The Botting Q&A Thread: Ask Away

hehejo · Mar 27, 2012

Jake232 said:
I haven't completely read your code, as it looks like a huge mindfuck. I'd suggest trying to split it up a little, into smaller functions.

I agree. I didn't know how I would split it, as it is just a loop and then 3 requests after each other.

Will have a look at your lib.

hehejo · Mar 28, 2012

Code:

@hydra.on_complete do
     finished = 1
end
@hydra.run
sleep(1) until (finished == 1)

finally, found a way to do it.

Now I can let the script wait to finish a bunch of URL's before continuing. Ideally I would be able to increase the queue on the fly but couldn't find a way to make that work.

Bofu2U · Mar 28, 2012

hehejo said:
Code:

@hydra.on_complete do finished = 1 end @hydra.run sleep(1) until (finished == 1)

finally, found a way to do it.

Now I can let the script wait to finish a bunch of URL's before continuing. Ideally I would be able to increase the queue on the fly but couldn't find a way to make that work.

I was going to say - isn't Hydra made for async requests?

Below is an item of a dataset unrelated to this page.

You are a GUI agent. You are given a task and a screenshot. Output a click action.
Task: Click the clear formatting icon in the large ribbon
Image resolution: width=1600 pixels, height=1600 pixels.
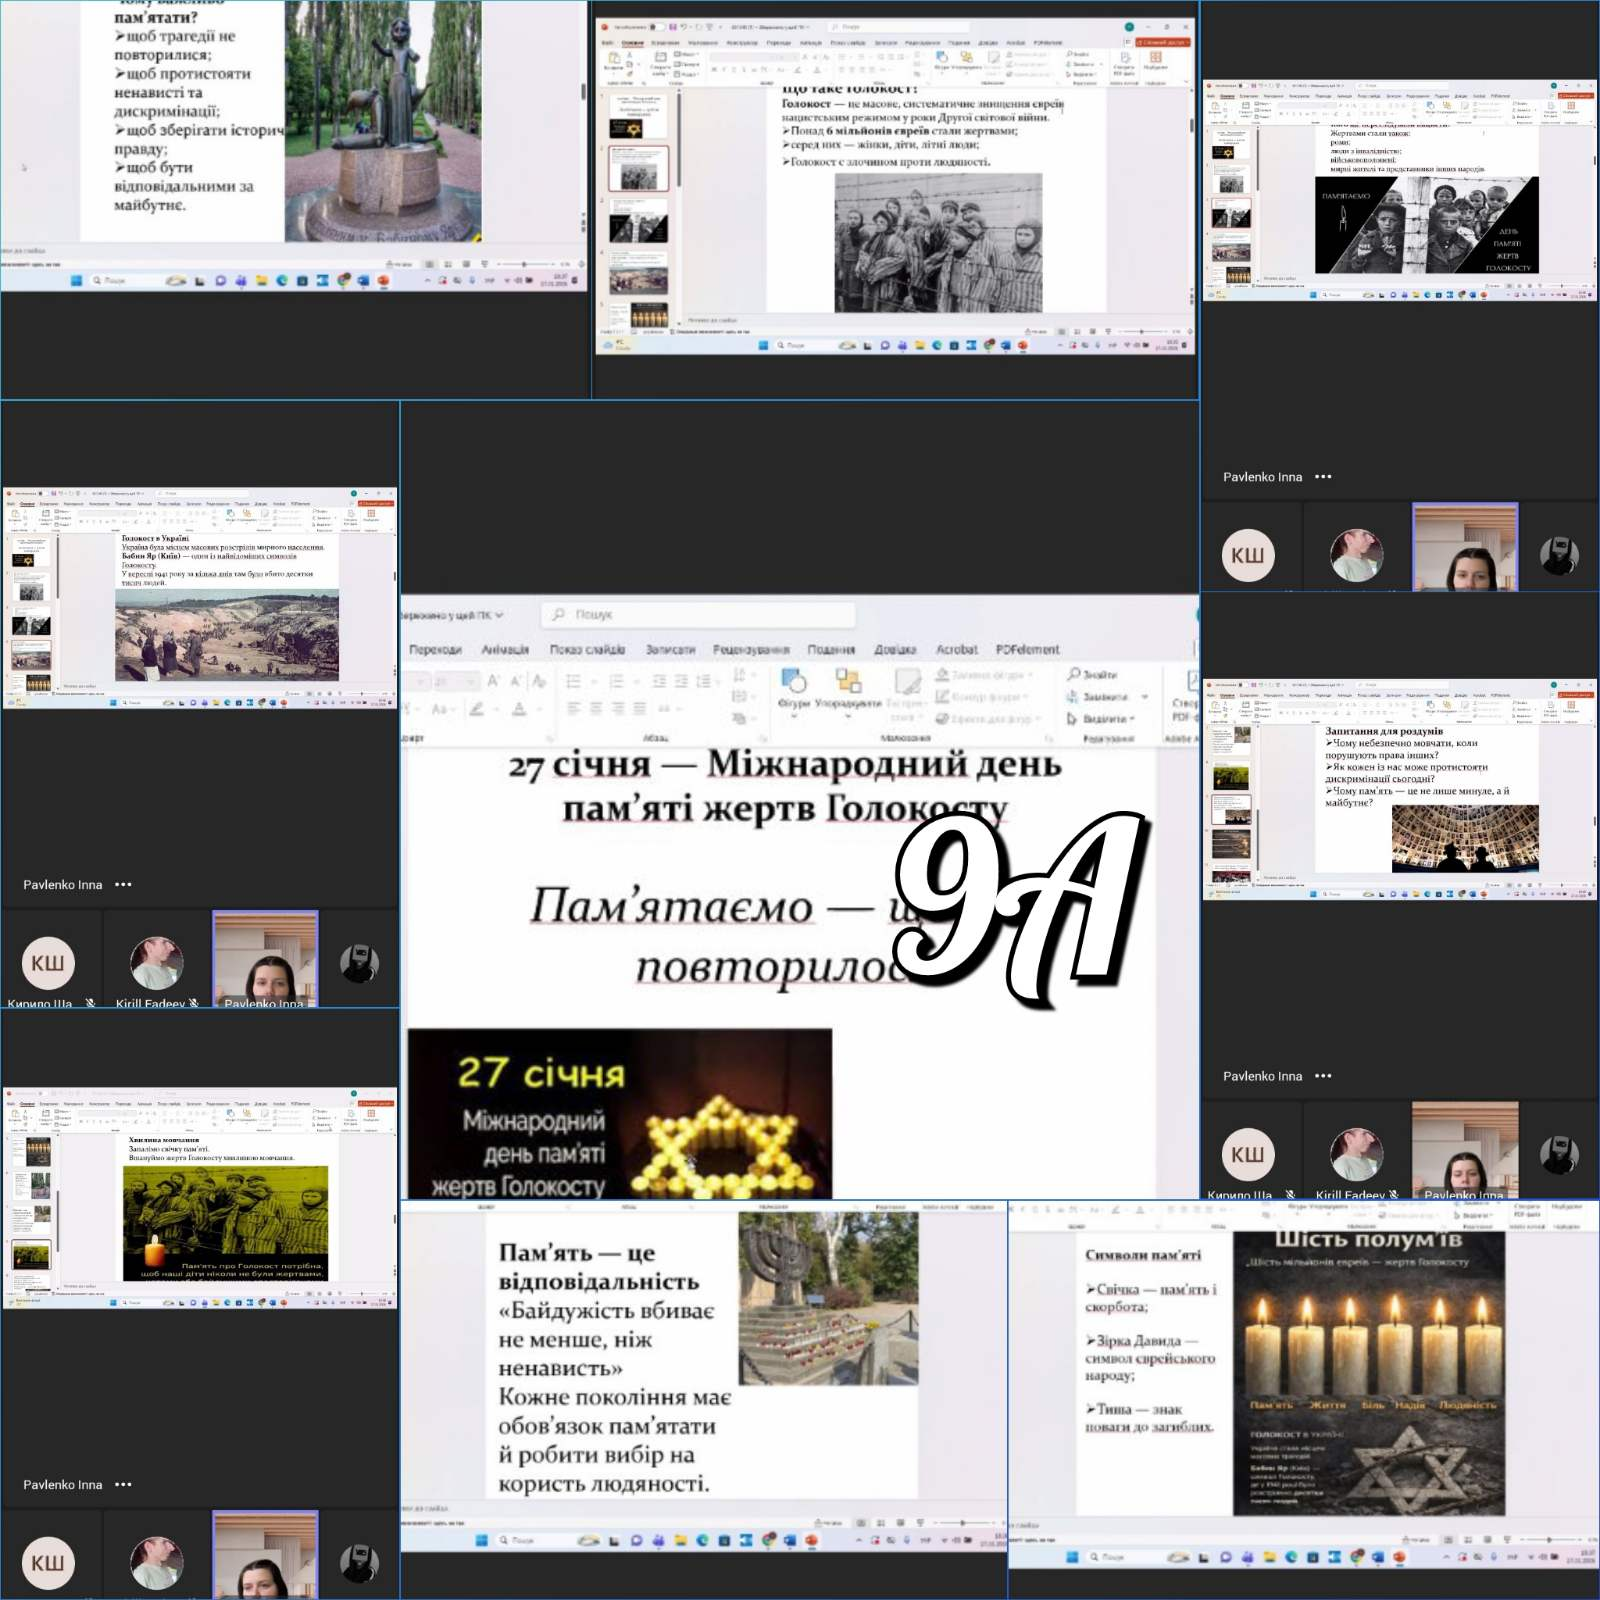(539, 681)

That's why it's not really waiting for your shit to complete, heh.

AYGJoe · Mar 28, 2012

Lyova said:
What is the best language to write a bot in? I'm talking about efficiency in writing the code and producing a final program. The only experience I have is with C#, but will gladly move to a language that will let me make bots more easily. And these are bots that will fill out those online giveaways etc.

C# + HTMLUnit / Selenium is amazing. And there's one word for hosting that comes to mind. Windows Azure

mattseh · Mar 28, 2012

Question: How can I subject myself to large amounts of JS?

Answer: CasperJS, a navigation scripting and testing utility for PhantomJS Lotsa fun yo!

eliquid · Mar 29, 2012

^^ thats some nice shit

Staccs · Apr 13, 2012

This might be more of a Ruby question than a botting question, but I already promised bumping this thread 2 weeks ago. Mechanize is next

Alright, so I'm trying to count the total outbound links any given page has, starting with a Wikipedia page.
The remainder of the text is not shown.